Review

German car company suits are about as likely to admit to making mistakes as they are to confess to wearing crotchless lederhosen. Ask Bernd Pischets-rieder, who continues to bang on that BMW could have turned the listing Rover longship around, had he been given time…

But here is a BMW official admitting: “We predicted 29,000 Mini sales in Britain in its peak year. We have hit 40,500.” BMW got almost everything right with the new Mini – except predicting its baby would become a sales phenomenon. Munich is determined the Mk II will reach its true potential, by expanding the Mini family with up to three new bodystyles, and making sure production better meets demand.

The new three-door hatchback should arrive in 2007. Don’t expect that much to change – today’s (or is it yesterday’s?) winning design will evolve once more, and kart-like handling will remain a gold standard.

The long-rumoured Mini Speedster – a two-seat sports car pitched at the Smart Roadster – is back on for 2008. This could be sold alongside a new, four-seat Convertible, while a long wheelbase Traveller is also odds-on. This could be a conventional five-door ‘estate’, although sources admit assessing electric sliding doors like those of Peugeot’s 1007. BMW is toying with a high-roof, MPV version, too.

The other significant development is an all-new four-cylinder engine family to replace the Pentagon unit, built in an unholy alliance with DaimlerChrysler. Expect a series of displacements, rather than the one-size fits all approach of today’s 1.6-litre in various raucous states of tune. More power and greater refinement are likely from the BMW-designed unit, to be built by PSA and at BMW’s Hams Hall engine plant.

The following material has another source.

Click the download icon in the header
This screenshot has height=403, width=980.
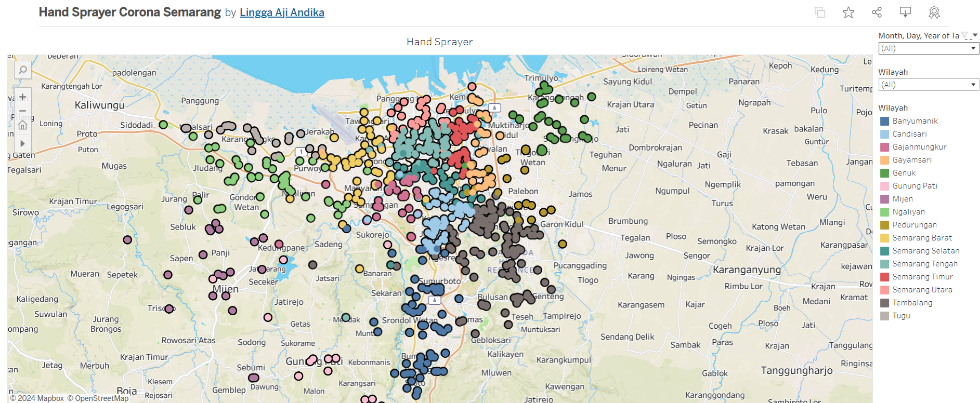(905, 12)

And where will the Mk II be assembled? While other manufacturers periodically threaten to pack their bags, Plant Oxford doesn’t need to form a self-preservation society just yet: Munich whispers promise the Mini will remain made in Britain.

Oxford began with an initial capacity of 100,000; clever shift management has boosted this to 170,000, although hatchbacks must currently make way for Convertibles. Deutsche Bank optimistically predicts further expansion to 210,000 units in 2005. When the expanded Mk II family arrives, Mini’s potential could touch 250,000 sales in a full year.

All of which spells trouble for the makers of humdrum superminis. BMW is clearly determined not to make the same mistakes twice.